Process Summary
ROSE stands for Residuum Oil Supercritical Extraction. It is a solvent deasphalting (SDA) process developed and commercialized by Kerr-McGee Corporation, first licensed commercially in 1979, and acquired by KBR in 1995. The ROSE process uses a light paraffinic solvent under supercritical conditions to separate a heavy oil or residue feedstock — by molecular type rather than boiling point — into up to three product streams: Deasphalted Oil (DAO), Resins (in three-stage configurations), and Asphaltene Pitch.
The defining innovation of the ROSE process — distinguishing it from all earlier propane deasphalting (PROPANE DA) technologies — is its supercritical solvent recovery system, which exploits the sharp density inversion of light solvents above their critical temperature to recover ~85–93% of the circulating solvent without evaporation, dramatically reducing heat and energy requirements.
As of November 2019, ROSE has accumulated more than 60 commercial licenses with a total licensed capacity approaching 1.6 million BPSD across fuel, lube, and petrochemical applications.
Feedstocks
ROSE is designed to process the full range of heavy petroleum residues:
- Atmospheric residue (AR) and vacuum residue (VR/VTB)
- Heavy crude oil and extra-heavy crude
- Oil sand bitumen and bitumen-derived residues
- Thermally cracked residues (e.g., visbreaker bottoms)

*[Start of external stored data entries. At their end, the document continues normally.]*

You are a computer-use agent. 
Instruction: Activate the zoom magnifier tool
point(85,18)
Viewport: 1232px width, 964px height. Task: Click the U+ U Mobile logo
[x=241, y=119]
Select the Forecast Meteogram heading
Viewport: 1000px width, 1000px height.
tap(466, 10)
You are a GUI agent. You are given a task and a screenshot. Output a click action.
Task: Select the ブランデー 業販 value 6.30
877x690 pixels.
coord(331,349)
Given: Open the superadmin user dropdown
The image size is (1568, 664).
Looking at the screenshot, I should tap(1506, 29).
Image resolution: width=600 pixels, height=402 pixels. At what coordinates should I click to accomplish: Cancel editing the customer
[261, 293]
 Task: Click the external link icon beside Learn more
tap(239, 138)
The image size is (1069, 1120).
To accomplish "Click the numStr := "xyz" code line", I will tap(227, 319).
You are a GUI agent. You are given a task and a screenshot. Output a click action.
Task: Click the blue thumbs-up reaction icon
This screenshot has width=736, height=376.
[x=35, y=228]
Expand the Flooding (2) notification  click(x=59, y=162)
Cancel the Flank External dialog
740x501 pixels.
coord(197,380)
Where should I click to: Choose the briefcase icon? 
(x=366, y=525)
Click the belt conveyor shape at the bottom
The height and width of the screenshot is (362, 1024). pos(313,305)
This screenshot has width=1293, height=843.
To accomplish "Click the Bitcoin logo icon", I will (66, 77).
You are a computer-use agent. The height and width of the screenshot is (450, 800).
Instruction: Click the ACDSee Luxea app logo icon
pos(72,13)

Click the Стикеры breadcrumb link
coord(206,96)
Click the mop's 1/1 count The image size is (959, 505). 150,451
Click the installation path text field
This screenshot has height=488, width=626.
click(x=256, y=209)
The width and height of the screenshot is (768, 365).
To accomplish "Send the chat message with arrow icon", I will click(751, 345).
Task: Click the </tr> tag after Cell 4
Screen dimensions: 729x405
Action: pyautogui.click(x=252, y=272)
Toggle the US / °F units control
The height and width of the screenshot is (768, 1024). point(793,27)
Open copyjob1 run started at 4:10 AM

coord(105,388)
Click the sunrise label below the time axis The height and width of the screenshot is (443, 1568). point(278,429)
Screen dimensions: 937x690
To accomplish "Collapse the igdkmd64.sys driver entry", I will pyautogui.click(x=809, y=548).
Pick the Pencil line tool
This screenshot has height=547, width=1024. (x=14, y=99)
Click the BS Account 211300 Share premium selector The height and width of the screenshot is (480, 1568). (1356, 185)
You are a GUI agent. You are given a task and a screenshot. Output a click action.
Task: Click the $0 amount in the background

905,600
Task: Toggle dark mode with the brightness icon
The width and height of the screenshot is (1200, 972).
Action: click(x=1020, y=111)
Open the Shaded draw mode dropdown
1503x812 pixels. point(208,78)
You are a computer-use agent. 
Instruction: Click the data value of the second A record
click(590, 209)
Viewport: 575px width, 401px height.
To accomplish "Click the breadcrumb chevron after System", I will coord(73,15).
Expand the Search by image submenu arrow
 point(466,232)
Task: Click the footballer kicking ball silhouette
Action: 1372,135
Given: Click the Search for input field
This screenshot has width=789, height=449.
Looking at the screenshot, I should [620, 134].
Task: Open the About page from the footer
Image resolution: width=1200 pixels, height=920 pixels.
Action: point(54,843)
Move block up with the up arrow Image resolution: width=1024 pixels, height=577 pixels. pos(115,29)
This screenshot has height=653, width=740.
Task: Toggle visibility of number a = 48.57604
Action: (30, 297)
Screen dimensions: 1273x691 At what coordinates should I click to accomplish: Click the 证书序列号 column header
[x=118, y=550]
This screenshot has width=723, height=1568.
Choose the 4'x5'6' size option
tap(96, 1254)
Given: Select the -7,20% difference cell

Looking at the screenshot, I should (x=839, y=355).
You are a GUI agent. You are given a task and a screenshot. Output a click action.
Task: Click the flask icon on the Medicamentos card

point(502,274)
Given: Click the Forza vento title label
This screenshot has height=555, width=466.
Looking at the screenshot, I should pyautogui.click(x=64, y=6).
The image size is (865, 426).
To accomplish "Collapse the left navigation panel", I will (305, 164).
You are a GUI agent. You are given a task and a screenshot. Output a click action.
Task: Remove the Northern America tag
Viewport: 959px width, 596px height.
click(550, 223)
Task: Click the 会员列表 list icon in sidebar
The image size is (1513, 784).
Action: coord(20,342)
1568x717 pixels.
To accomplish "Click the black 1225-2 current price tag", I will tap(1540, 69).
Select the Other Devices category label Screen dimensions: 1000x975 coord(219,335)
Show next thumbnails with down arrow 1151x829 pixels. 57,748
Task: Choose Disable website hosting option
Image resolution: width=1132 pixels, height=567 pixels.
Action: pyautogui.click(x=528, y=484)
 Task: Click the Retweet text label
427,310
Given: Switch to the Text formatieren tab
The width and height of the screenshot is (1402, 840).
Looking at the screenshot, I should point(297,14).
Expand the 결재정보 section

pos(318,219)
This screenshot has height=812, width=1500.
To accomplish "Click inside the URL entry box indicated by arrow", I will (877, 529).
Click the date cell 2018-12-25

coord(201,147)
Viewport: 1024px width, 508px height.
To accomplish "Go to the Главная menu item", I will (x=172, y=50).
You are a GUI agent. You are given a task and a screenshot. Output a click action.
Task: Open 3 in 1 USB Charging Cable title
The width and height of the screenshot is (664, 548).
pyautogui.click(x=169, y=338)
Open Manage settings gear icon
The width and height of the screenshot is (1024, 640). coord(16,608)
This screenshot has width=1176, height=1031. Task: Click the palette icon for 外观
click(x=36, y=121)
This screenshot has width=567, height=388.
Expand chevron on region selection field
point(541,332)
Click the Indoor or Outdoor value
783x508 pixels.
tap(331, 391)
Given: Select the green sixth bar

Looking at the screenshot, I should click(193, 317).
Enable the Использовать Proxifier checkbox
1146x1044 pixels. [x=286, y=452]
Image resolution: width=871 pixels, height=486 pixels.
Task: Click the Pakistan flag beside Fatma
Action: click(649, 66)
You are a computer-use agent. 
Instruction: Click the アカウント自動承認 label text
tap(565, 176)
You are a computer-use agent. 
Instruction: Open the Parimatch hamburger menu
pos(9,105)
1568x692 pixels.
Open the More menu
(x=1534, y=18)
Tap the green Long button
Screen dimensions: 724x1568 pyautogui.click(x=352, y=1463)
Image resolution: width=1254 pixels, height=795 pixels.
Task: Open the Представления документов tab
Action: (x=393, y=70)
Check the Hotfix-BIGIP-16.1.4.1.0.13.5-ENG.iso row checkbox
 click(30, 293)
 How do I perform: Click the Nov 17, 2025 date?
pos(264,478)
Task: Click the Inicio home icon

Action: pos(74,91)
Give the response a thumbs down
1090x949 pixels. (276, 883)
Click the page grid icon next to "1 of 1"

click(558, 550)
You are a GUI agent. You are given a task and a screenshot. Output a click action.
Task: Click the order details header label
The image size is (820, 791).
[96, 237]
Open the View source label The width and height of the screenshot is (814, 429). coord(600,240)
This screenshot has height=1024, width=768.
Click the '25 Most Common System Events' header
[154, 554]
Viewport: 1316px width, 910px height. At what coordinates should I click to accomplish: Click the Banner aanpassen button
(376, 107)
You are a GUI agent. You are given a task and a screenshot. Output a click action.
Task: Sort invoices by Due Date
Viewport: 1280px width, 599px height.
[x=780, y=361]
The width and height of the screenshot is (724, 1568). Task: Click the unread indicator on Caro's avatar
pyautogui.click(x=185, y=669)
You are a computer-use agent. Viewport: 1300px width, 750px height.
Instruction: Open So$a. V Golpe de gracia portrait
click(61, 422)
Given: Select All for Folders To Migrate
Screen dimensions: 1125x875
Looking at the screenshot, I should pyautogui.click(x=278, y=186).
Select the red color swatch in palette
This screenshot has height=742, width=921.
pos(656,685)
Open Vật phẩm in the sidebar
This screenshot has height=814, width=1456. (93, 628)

- Catalytically cracked residues
- Slurry hydrocracker unconverted residue (UCO)
Products
The ROSE process yields up to three distinct product fractions depending on configuration:
| Product |
Characteristics |
Typical Downstream Use |
| DAO (Deasphalted Oil) |
Low metals, low CCR,
higher H/C ratio |
FCC/RFCC feed, hydrocracker feed, lubes base oil,
LC-FINING Stage 2 feed |
Resins
(3-stage only) |
Intermediate quality,
moderate metals |
Fuel oil blending,
FCC feed at lower severity |
Asphaltene
Pitch |
High asphaltenes, metals, CCR; very low API |
Fuel oil blending, delayed coker feed, gasifier feed,
asphalt blending |
Process Description
Separation Principle
ROSE exploits the selective solubility behavior of light paraffinic solvents with heavy oil components. When a paraffinic solvent (C3–C5) is contacted with a residue feed, the aliphatic and naphthenic compounds dissolve into the solvent phase, while the polar, high-molecular-weight asphaltenes — which carry the bulk of the feed's metals, CCR, and nitrogen — are insoluble and precipitate out as the pitch phase. The separation is fundamentally by molecular polarity and molecular weight rather than volatility, which is why SDA recovers valuable aliphatic components that are unrecoverable by vacuum distillation alone.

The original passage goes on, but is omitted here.